Goldstein, 55, said he could never be compensated for the years lost to prison.
“I was 31 years old. I never got married, I never had children, I never started my career. No human being should have to suffer what I went through,” Goldstein said.
Since his release April 2, Goldstein has been attempting to re-acclimate to life as a free man. He attended his first Passover Seder in a quarter of a century, had his first beer and started to explore the Internet.
Last week, he returned to his native Kansas for a five-day reunion with his mother, two brothers and a sister. He said he met for the first time nieces and nephews who had “known me as the uncle in the pen.”
Los Angeles County Superior Court Judge James B. Pierce freed Goldstein after prosecutors said that they would not retry Goldstein on charges that he had shotgunned John McGinest to death in November 1979.
Pierce earlier had dealt a critical blow to the case when he ruled that prosecutors would not be allowed to present the transcript of testimony given at a 1980 trial by Loran Campbell, the only eyewitness against Goldstein.
Campbell recanted his testimony in 2002 and died last year.
In recent years, five federal judges said Goldstein’s constitutional rights had been violated at the trial, where he was sentenced to 27 years to life in prison. Campbell’s testimony was improperly influenced by police officers, the judges ruled.

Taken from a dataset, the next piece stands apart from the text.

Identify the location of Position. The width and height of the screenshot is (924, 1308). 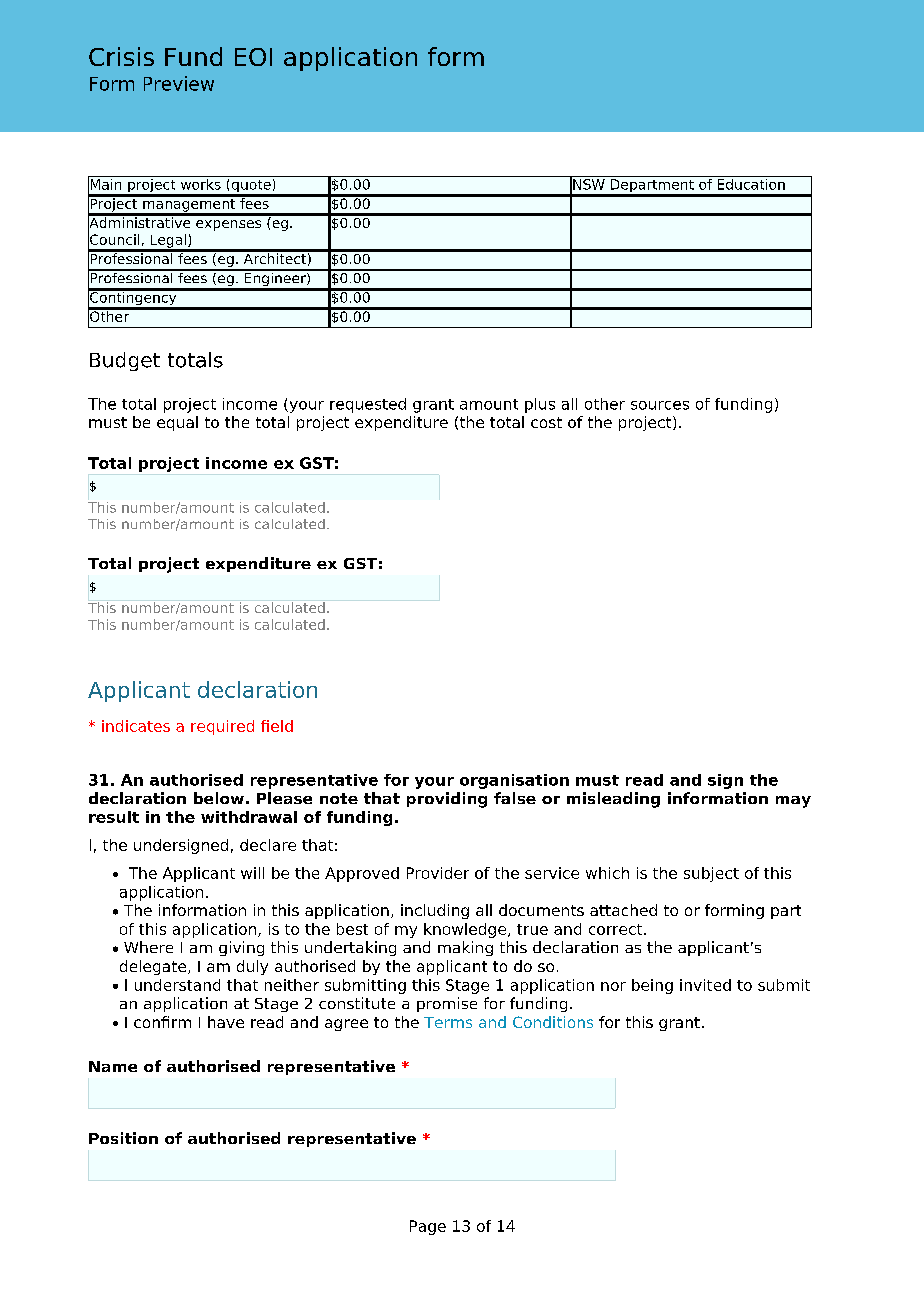
(123, 1138).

And the judges found that police and prosecutors had sat mute as longtime jailhouse informant Edward F. Fink -- who said Goldstein confessed to him in a jail cell -- lied when he testified that he had received no benefit for his testimony.
In reality, prosecutors had agreed to drop one case against Fink, a career criminal, and to reduce charges in another.

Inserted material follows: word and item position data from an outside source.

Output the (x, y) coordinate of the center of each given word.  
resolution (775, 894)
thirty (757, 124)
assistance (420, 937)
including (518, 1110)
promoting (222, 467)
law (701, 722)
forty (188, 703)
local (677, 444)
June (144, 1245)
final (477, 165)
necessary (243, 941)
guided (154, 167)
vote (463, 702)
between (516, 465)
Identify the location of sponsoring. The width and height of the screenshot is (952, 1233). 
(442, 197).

Goldstein, an honorably discharged Marine, was attending Long Beach City College and living in a garage near the scene of McGinest’s slaying when he was arrested in November 1979. Goldstein had always maintained his innocence and reiterated that Wednesday. No physical evidence tied him to the crime.
The claims filed this week asserted that police and prosecutors conspired to violate Goldstein’s civil rights, maliciously prosecuted him, falsely imprisoned him, defamed him and subjected him to emotional distress.

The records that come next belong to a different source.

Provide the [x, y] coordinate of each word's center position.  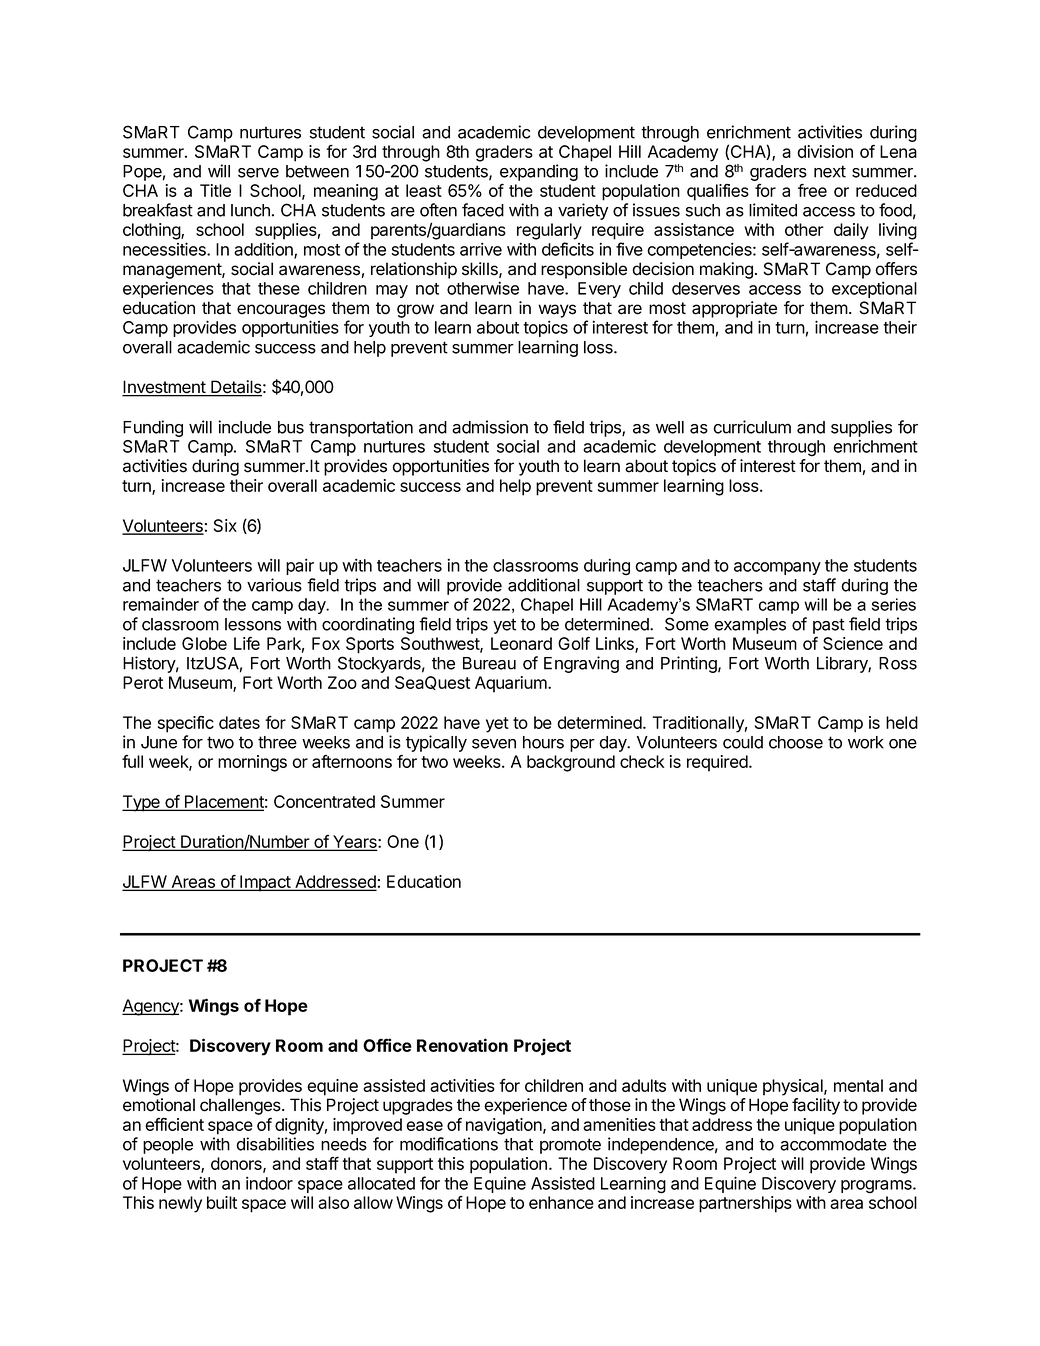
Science [853, 643]
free [812, 190]
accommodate [833, 1144]
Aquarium [512, 684]
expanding [539, 172]
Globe [204, 643]
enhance [561, 1202]
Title [215, 190]
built [222, 1202]
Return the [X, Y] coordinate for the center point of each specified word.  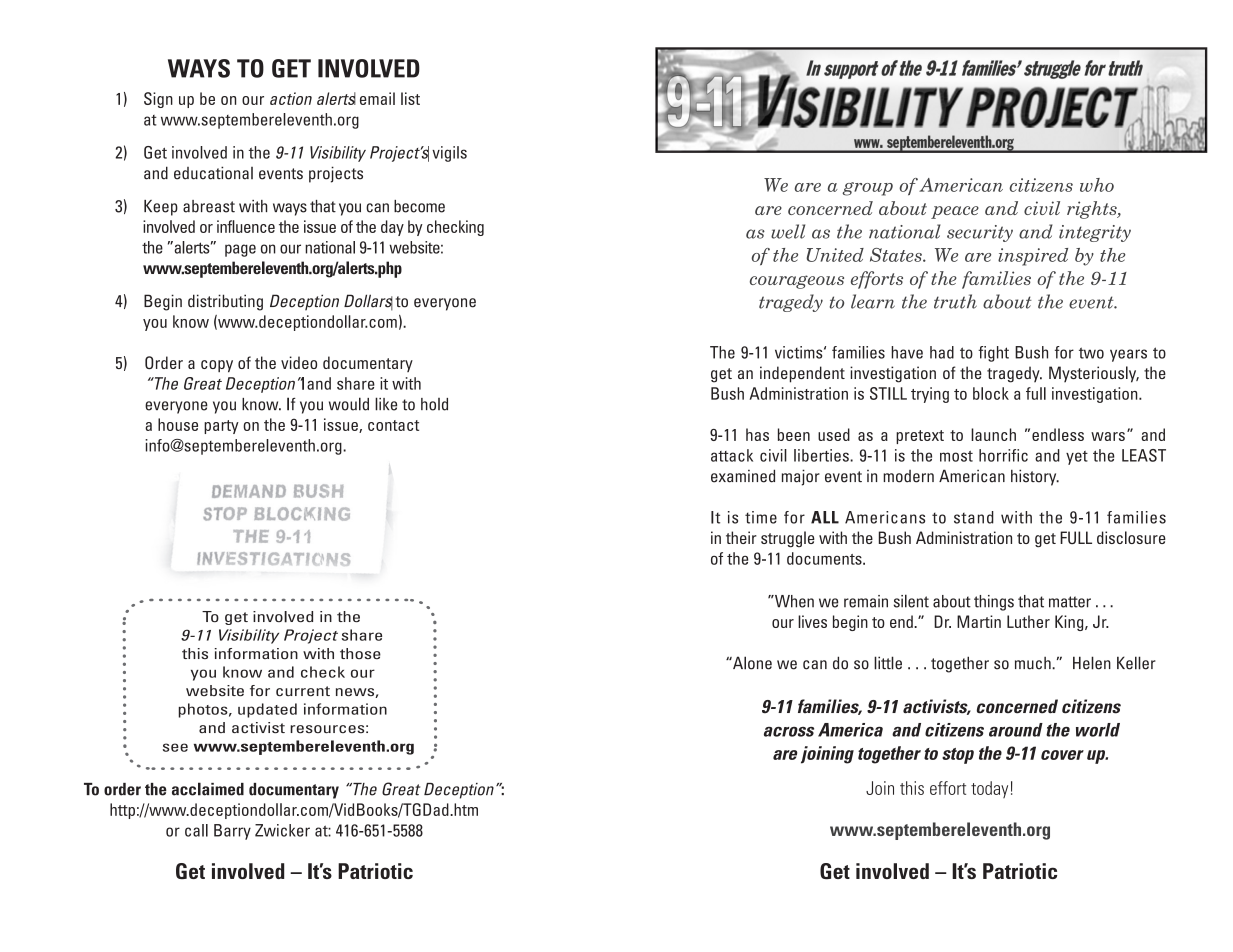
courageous [797, 282]
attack [732, 455]
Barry [232, 832]
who [1097, 185]
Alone [751, 663]
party [221, 427]
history [1035, 477]
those [360, 653]
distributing [225, 302]
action [291, 98]
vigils [449, 154]
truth [955, 301]
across [789, 732]
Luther [1028, 621]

The complaint against Los Angeles County names two retired prosecutors, Kurt S. Seiffert and Timothy Browne, and Patrick Connolly, who represented the district attorney’s office in the most recent proceedings against Goldstein.
Sandi Gibbons, spokeswoman for the district attorney’s office, said, “We don’t comment on civil litigation.” H. Anthony Nicklin, principal deputy county counsel, said his office would respond within 45 days.
The complaint against the city of Long Beach names four officers -- John Henry Miller, William B. Collette, William McLyman and Logan Wren -- who worked on the investigation and prosecution of Goldstein and are now retired.
It also names detectives Perine Soth and Richard Birdsall, who allegedly violated an order by the U.S. 9th Circuit Court of Appeals that Goldstein be released forthwith.
Long Beach City Atty. Robert E. Shannon said he thought that Goldstein was barred from filing a claim against the city now because he filed a similar claim from prison in 1998.